At face value this may not be of any importance beyond a certain sadness to see a great developer leave a platform and an application so many love. In a conversation with TechCrunch, however, Hewitt made clear that the principal reason behind his departure from this project is his unhappiness with Apple’s management of the iPhone app store. Hewitt specifically mentions his philosophical opposition to the review process, indicating that it puts an unnecessary middleman between developers and users. He also fears that it sets a dangerous precedent for other platforms. Hewitt will be moving onto a web project at Facebook, which offers the opportunity to work on an open platform.

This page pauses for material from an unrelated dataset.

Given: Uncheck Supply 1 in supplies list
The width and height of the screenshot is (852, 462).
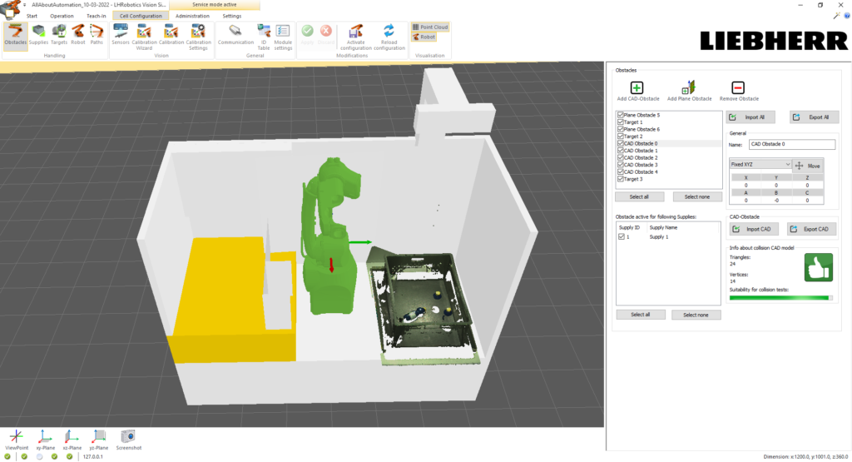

Hewitt is not the first developer to abandon the iPhone due to Apple’s perceived mismanagement of the app store, but he may be the highest profile. His departure from iPhone development highlights a critical danger that Apple faces with the app store. For a variety of reasons, ranging from an inability to get your application noticed, the danger of having your application rejected for unforeseen reasons and the very low prices charged on the app store, many developers are growing disillusioned with the iPhone as a platform.

If this trend reaches a critical level it could deal a blow to the iPhone, which has touted the wide variety of high quality applications in its marketing. Even more dangerous is the possibility that developers will move in large numbers to other platforms, with Android being the most likely option. Of course Android has its own problems related to app development, and there are still plenty of developers who are focusing on the iPhone as their principal mobile platform.

It may be, however, that Apple is offering its competitors an opening to create a much more developer-friendly environment and steal one of its key advantages: the quality, not the quantity, of applications available. If Android, BlackBerry or Symbian can attract top developers to produce 1,000 high quality applications for its platform, that will probably be enough to erase the huge lead Apple has today. Who cares if you can’t choose between 500 tip calculators, or 30 different versions of the same public domain book as long as you can get high quality versions of the apps you actually want?

It’s clear that Apple realizes there are problems with the way it is currently managing the app store. The question is whether it can make the necessary adjustments to attract and keep the best developers for the iPhone, or if the Joe Hewitt’s of the world decide it’s just not worth their time.